(Exercise) Rewrite the listing from the line with "Viewport: 1387px width, 868px" to the line with "tap(22, 66)", changing "logo icon" to "logo image" and keeping everything else the same. Return only those lines.

(Dataset records)
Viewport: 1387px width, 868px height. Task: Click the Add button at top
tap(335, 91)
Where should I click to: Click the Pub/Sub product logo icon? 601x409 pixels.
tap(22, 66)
==
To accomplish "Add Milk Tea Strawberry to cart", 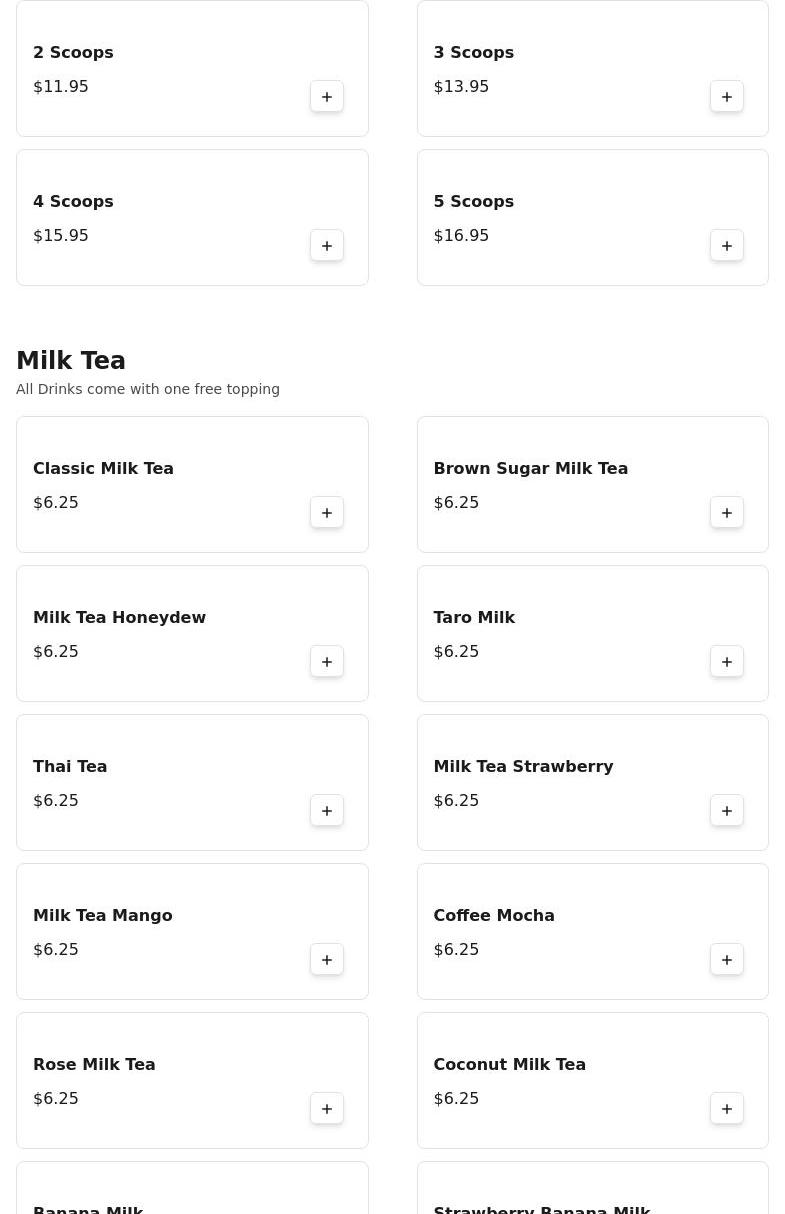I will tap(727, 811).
---
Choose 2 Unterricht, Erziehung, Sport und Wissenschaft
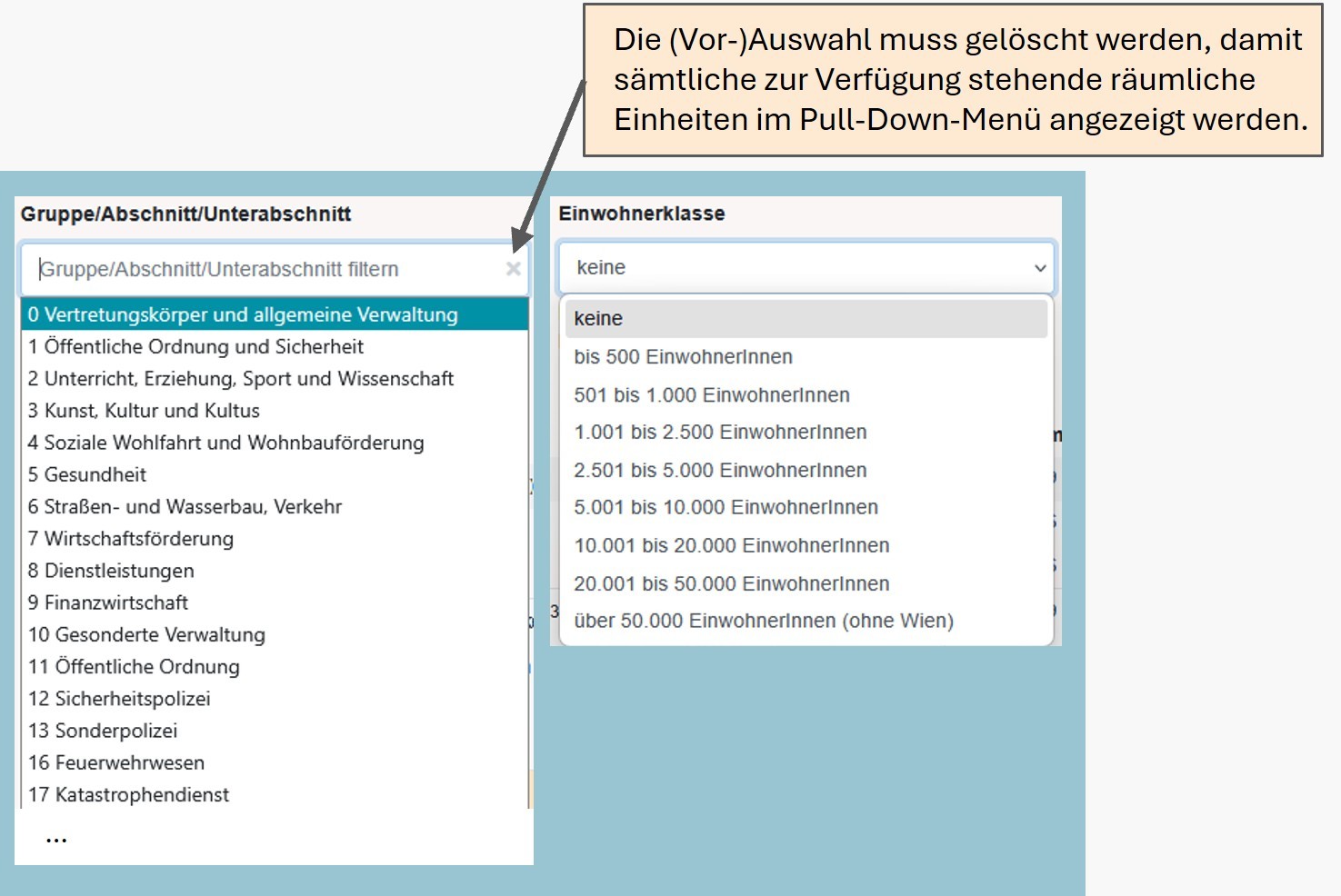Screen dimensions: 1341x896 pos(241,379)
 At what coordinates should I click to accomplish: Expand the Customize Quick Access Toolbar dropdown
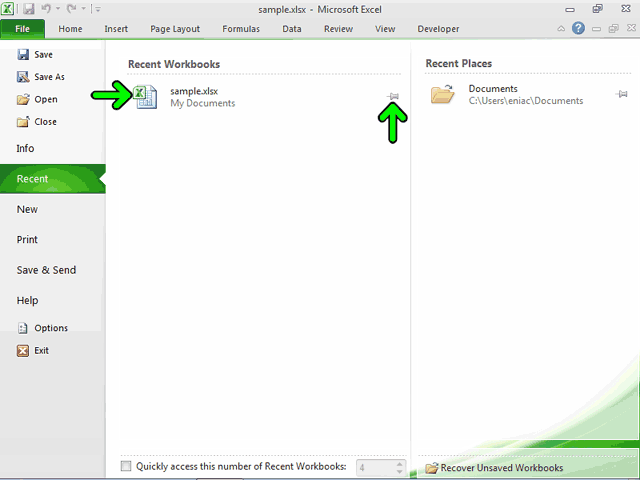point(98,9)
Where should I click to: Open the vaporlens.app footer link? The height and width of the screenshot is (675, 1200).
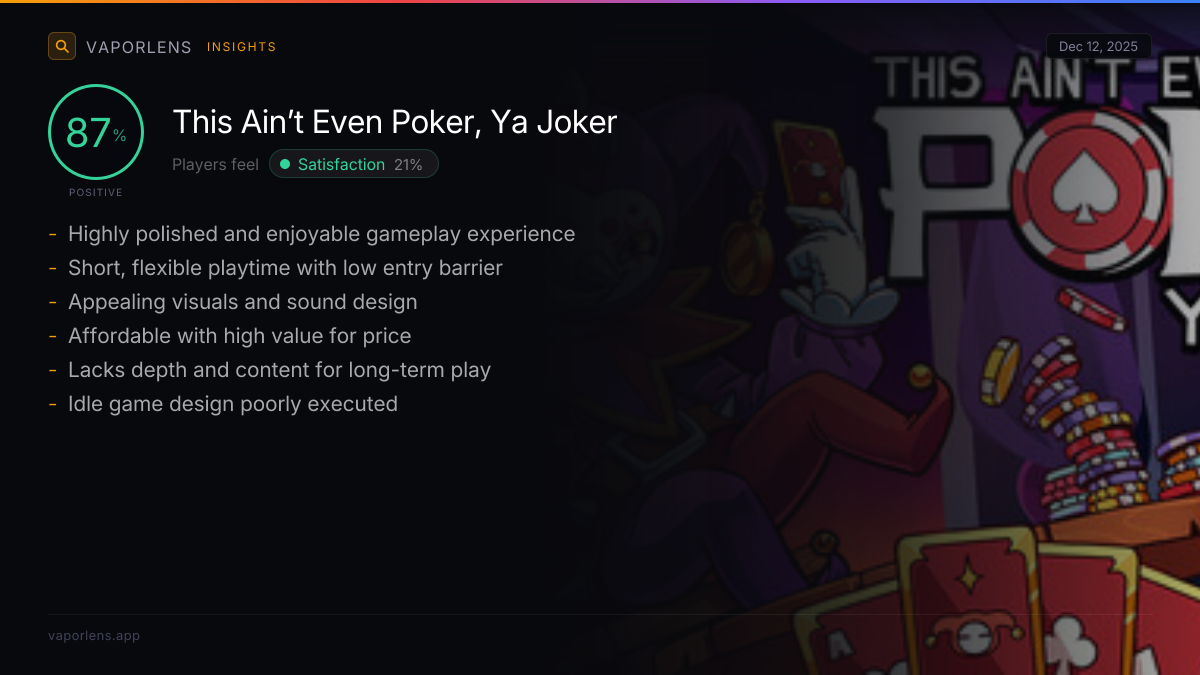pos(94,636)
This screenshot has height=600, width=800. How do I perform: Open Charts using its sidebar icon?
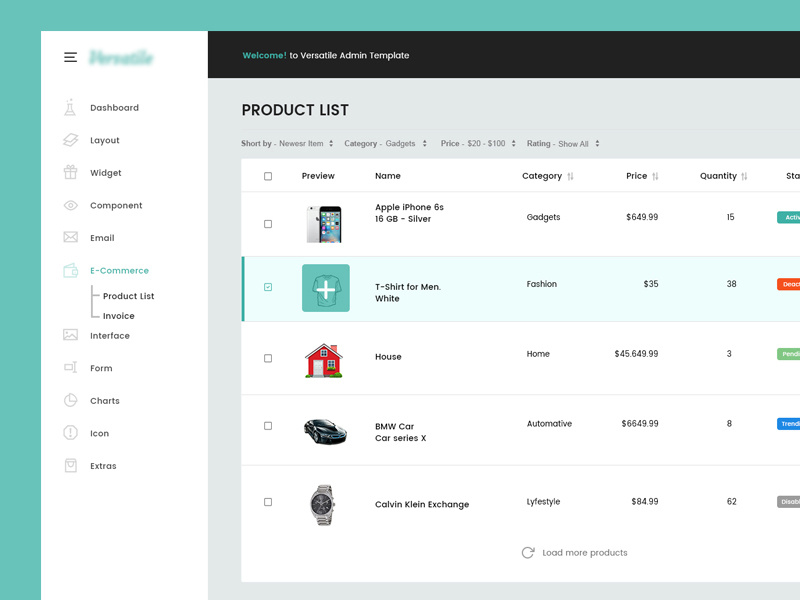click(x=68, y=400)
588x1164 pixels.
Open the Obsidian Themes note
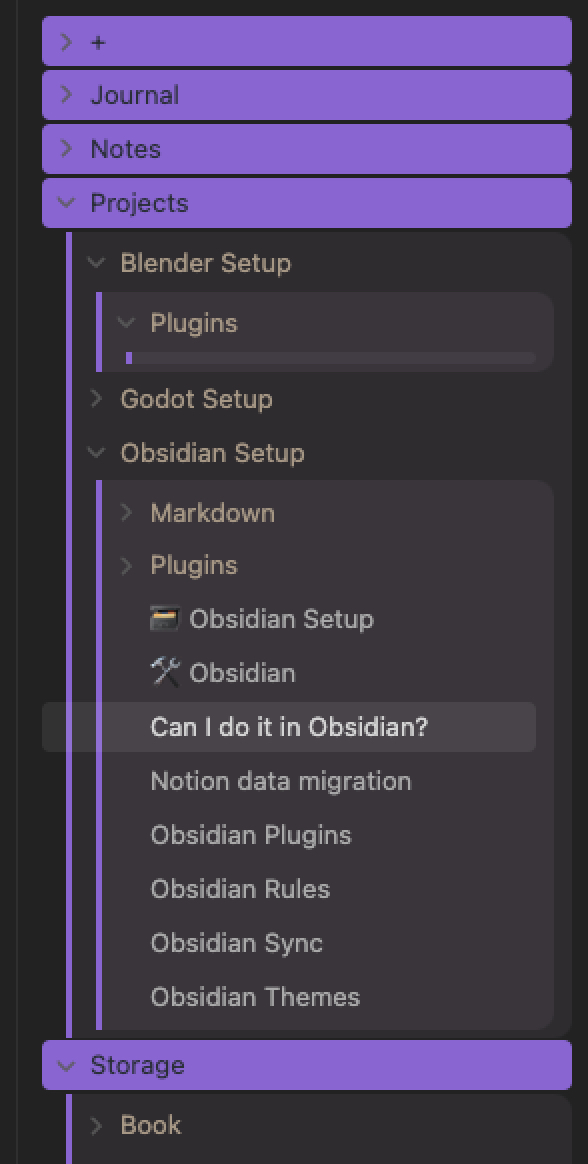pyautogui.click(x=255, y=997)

(Finished answer)
Viewport: 1387px width, 868px height. Task: Click the Add button at top
tap(335, 91)
Where should I click to: Click the Pub/Sub product logo image? 601x409 pixels.
tap(22, 66)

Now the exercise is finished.